HOW TO COMPLETE THIS TASK: Give back exactly the lines from the line that contains "PP Balter Twine (779, 860)" to the last line of the listing below, inclusive, and no others.

Start of Block

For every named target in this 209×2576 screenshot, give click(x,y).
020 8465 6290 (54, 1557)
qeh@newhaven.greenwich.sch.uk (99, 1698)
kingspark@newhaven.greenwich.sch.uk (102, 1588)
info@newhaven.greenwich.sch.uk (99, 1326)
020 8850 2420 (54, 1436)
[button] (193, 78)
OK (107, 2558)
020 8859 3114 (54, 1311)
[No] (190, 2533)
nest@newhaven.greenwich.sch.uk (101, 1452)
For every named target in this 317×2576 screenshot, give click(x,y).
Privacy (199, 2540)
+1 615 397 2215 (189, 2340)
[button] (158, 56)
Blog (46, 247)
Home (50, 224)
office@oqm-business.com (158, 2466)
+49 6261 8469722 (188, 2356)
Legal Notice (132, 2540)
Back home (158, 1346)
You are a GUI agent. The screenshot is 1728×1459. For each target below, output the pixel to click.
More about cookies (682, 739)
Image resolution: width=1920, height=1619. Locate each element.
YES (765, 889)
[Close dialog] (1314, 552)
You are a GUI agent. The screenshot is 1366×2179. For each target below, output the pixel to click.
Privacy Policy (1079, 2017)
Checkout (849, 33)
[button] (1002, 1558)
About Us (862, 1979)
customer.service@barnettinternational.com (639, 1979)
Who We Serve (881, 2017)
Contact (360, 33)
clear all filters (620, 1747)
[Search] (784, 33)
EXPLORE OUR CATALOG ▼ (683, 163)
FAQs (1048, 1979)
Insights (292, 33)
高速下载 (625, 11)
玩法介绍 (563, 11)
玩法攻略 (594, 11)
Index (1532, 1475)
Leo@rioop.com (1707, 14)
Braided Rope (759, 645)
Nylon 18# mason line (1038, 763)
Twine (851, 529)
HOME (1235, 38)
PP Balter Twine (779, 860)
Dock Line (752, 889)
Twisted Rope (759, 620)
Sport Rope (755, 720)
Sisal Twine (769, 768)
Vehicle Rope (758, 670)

End of Block

EXERCISE SOLUTION:
PP Balter Twine (779, 860)
Dock Line (752, 889)
Twisted Rope (759, 620)
Sport Rope (755, 720)
Sisal Twine (769, 768)
Vehicle Rope (758, 670)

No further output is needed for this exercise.